Efectivamente, tras “Eat Me In St. Louis”, tan sólo se publicaría el directo “Thank You And Goodnight”. Y la historia de It Bites se terminó…¿o no?

“THE TALL SHIPS” (2008)

Tras un intento de reunión de la formación original en 2006 que no acabó de cuajar en forma de nuevas grabaciones, en 2008 se publica “The Tall Ships”, regreso oficial de It Bites tras casi 20 años.  Las tareas vocales corrían a cargo de John Mitchell que había tocado para bandas como Kino o Arena, mientras que el resto del grupo lo formaban los miembros originales John Beck y Bob Dalton y el recién incorporado Lee Pomeroy.

La pregunta que uno se hace al conocer la noticia es de suponer: ¿a qué va a sonar esto? ¿Cuál de las caras de esta poliédrica formación es la que se nos mostrará en esta ocasión?

Difícil de explicar.
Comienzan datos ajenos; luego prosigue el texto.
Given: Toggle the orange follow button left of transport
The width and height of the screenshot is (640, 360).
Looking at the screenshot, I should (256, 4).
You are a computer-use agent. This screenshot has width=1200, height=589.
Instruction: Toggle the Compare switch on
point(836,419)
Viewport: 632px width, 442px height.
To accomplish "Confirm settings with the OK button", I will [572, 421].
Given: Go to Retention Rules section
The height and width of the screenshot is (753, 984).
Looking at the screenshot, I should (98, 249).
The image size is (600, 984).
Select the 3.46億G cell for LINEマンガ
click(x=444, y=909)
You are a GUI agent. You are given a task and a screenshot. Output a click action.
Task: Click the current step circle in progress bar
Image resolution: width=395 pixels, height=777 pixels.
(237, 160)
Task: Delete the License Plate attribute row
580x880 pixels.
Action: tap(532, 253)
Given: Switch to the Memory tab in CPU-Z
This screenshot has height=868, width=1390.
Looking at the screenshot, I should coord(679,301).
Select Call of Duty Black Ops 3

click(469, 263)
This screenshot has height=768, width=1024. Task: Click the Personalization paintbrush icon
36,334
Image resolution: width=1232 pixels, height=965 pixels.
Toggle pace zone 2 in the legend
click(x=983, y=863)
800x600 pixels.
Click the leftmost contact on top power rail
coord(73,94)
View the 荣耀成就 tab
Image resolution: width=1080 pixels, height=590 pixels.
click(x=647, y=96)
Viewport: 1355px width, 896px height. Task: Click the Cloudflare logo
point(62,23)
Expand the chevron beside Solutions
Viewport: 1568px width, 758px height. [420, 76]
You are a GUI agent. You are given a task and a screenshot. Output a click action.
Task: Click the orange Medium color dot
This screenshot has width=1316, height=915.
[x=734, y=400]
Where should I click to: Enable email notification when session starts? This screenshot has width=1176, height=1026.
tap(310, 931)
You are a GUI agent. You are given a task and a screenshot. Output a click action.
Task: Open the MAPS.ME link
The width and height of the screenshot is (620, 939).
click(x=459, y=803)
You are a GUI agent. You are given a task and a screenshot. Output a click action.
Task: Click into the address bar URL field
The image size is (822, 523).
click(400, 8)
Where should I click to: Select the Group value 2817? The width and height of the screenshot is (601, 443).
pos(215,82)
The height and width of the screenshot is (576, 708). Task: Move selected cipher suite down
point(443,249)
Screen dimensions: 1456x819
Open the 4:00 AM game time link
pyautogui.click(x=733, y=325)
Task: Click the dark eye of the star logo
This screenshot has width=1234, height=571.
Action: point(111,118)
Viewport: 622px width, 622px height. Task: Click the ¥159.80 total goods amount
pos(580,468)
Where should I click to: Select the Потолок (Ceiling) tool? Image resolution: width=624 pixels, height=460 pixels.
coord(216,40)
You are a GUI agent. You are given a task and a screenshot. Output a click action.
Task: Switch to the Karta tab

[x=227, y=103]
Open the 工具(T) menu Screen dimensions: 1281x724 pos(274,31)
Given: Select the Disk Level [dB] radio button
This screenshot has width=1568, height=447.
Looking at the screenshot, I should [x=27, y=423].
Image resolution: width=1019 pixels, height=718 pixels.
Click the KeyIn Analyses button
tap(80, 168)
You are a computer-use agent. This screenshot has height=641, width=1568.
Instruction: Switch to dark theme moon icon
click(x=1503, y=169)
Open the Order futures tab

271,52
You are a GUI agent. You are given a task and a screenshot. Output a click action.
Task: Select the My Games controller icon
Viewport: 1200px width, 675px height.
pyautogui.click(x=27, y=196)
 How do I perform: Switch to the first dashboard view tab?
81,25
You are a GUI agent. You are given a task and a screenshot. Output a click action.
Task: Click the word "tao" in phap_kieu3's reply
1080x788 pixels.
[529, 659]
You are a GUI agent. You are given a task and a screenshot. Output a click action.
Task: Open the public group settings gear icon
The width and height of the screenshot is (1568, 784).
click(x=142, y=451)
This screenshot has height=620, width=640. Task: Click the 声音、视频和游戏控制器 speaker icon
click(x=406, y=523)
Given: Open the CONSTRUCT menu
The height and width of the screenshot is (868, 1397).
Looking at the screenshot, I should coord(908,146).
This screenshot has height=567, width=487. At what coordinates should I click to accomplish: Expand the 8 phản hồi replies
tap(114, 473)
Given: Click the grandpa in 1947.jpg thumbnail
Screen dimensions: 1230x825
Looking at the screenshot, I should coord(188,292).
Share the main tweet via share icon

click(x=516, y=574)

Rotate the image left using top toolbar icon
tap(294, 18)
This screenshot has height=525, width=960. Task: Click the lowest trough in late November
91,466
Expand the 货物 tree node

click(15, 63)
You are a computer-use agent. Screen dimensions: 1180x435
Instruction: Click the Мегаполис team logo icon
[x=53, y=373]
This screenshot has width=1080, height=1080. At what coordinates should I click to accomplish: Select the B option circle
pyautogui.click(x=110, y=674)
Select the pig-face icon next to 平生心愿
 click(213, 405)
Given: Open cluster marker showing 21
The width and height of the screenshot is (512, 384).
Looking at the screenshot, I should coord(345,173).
Tal como yo lo veo, este disco tiene más que ver con “Once Around The World” que con los otros, dado que el hard rock brilla por su ausencia y el desenfado pop también. Sin embargo, se aprecia, en general, una sensación de estar escuchando por momentos algo parecido al rock melódico, a lo que creo que ayuda el registro vocal de John Mitchell, que suena suave y cálido, alcanzando momentos de gran belleza, como sucede en “For Safekeeping” y en “Playground”. Tenemos por otro lado la mayor complejidad de “Oh My God”, “Ghosts” y “Lights”, de gran riqueza en matices, aunque las dos joyas absolutas de este “The Tall Ships” son las dos piezas más extensas, “The Wind That Shakes The Bareley” y “This Is England”. El comienzo de ésta última me suena a los Genesis de la época de Peter Gabriel, y tras esa quietud, comienza el aluvión de distintos pasajes, ambientes y texturas. Y en cuanto a la otra, simplemente diré que me parece magistral.

It Bites es un grupo muy especial, cuya música merece ser descubierta y disfrutada por lo que es en sí misma, más allá de valoraciones distorsionadas por el hecho de tratar de englobarla en éste o aquél estilo.

Si se escucha con atención cualquiera de sus discos, se podrán descubrir multitud de matices que conforman una obra corta, pero con una gran riqueza musical.